# My new smoker is starting to look  like a smoker!



## bdskelly (Nov 7, 2015)

I'm excited like a little kid today. I recently commissioned Don Williams, owner of Chisholm Trail BBQ Smokers in Joshua TX to build my first stick burner. You guys know that I am an MES guy.  And the Mini is more of a charcoal burner than it is a wood burner... 

So I am jumping in! Anxious to go to the next level. 

I've been traveling a lot and hadn't time to stop by and see the progress.  But today I made the time. 

The project is actually looking like a smoker now!!!  Doors are cut, fire box built (rear of photo) and she's on wheels!  ...But still looks a bit funny without a stack.

Don thinks it will be completed and painted by next weekend!  I can't  wait to toss a brisket on it.

B













IMG_5463.JPG



__ bdskelly
__ Nov 7, 2015






And.. Um no. He's not going to install the ball valve on top.  Thats just where I put it down after fiddling with it! 

b


----------



## gary s (Nov 7, 2015)

Hey Cool, and Congrats,, I like the ball valve on top !!!   LOL

Gary


----------



## foamheart (Nov 7, 2015)

That's cool man! I gotta know, who you planning to cook for? That is a lot of grill space.

Reverse flow?


----------



## bdskelly (Nov 7, 2015)

Foamheart said:


> That's cool man! I gotta know, who you planning to cook for? That is a lot of grill space.
> 
> Reverse flow?


I plan on cooking for anyone that shows up. ... Same as very weekend! So drive up! 

No reverse flow.  This is a standard well built, honest smoker. Nothing fancy.  Just well built and functional.

.... But will be painted in Texas Tech colors Black and Red.  GO Raiders LOL  

Couldn't resist. b


----------



## pc farmer (Nov 7, 2015)

Thats great man.

Since you dont like your mini, I will pay the shipping cost to me.  :biggrin:


----------



## bdskelly (Nov 7, 2015)

c farmer said:


> Thats great man.
> 
> Since you dont like your mini, I will pay the shipping cost to me.

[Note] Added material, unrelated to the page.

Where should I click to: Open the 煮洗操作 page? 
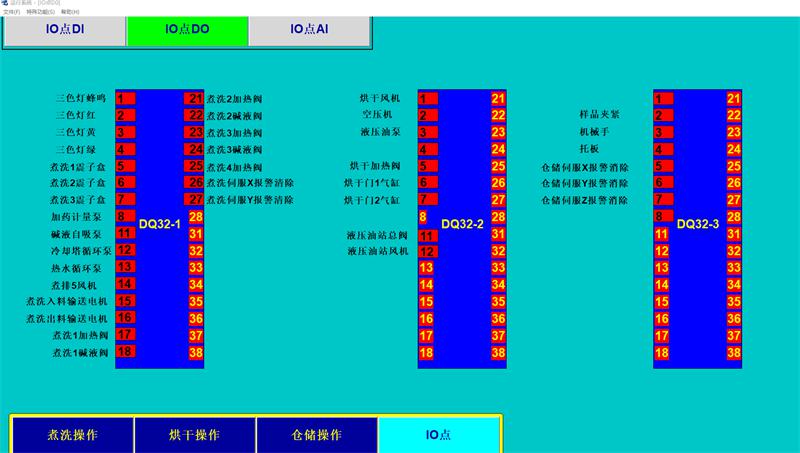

Whoa there Adam. I still love my Mini. I just thought I needed a biggie!


----------



## bmudd14474 (Nov 7, 2015)

Awesome. You will love the stick burner.


----------



## bdskelly (Nov 7, 2015)

bmudd14474 said:


> Awesome. You will love the stick burner.


Howdy Brian.

I've been thinking about building one for years. With my schedule it just wasn't going to get done.  I've been looking around for a long time for a good builder here in Texas. Oddly enough I found a great guy only 15 minutes away from my home. Don does great work. 

I'm very excited about getting it home. 

b


----------



## bdskelly (Nov 7, 2015)

gary s said:


> Hey Cool, and Congrats,, I like the ball valve on top !!!   LOL
> 
> Gary


Thanks Gary.  Cant wait to fire it up! b


----------



## gary s (Nov 7, 2015)

Yeah  Texas Tech     Pat Mahomes graduated year before last from here in Whitehouse, both my grandsons were a year behind him, heck of an athlete 

Gary


----------



## wild billy (Nov 7, 2015)

Brian that is a sweet  build!  Happy  smokin'!!!


----------



## bdskelly (Nov 7, 2015)

Wild Billy said:


> Brian that is a sweet build! Happy smokin'!!!


Thanks Billy! b


----------



## amlong88 (Nov 8, 2015)

That looks like it's going to be a lot of fun. I still have a want for a stick burner. Way cool!


----------



## seenred (Nov 8, 2015)

That's very cool, Brian...what a great early Christmas present to yourself!  Thumbs Up  Looks like you'll be able to feed a small army with that bad boy!  The only way it'd be better is if you were painting it Crimson and Cream!  :biggrin:  At least you're not doing burnt orange!  :devil:

Congrats no the new rig, B...here's hoping you get years of delicious que out of it!  Looking forward to seeing some qview!

Red


----------



## bdskelly (Nov 8, 2015)

AMLong88 said:


> That looks like it's going to be a lot of fun. I still have a want for a stick burner. Way cool!


Thank you sir! b


----------



## bdskelly (Nov 8, 2015)

SeenRed said:


> That's very cool, Brian...what a great early Christmas present to yourself!
> 
> 
> 
> ...


Thanks Red!  Yup very excited.  And yes the size is a but overwhelming.  Funny thing is that this is one of Don's smaller units!!! b


----------



## daveomak (Nov 8, 2015)

BRIAN !!!!!!   You ever think you shouldn't have joined the forum ????   HAHAHAHAHAHAHAHAHA.....


----------



## b-one (Nov 8, 2015)

Looks like we need to plan a road trip time to set up the carpool list! That's going to be quite the smoker when finished congrats!


----------



## bdskelly (Nov 8, 2015)

DaveOmak said:


> BRIAN !!!!!! You ever think you shouldn't have joined the forum ???? HAHAHAHAHAHAHAHAHA.....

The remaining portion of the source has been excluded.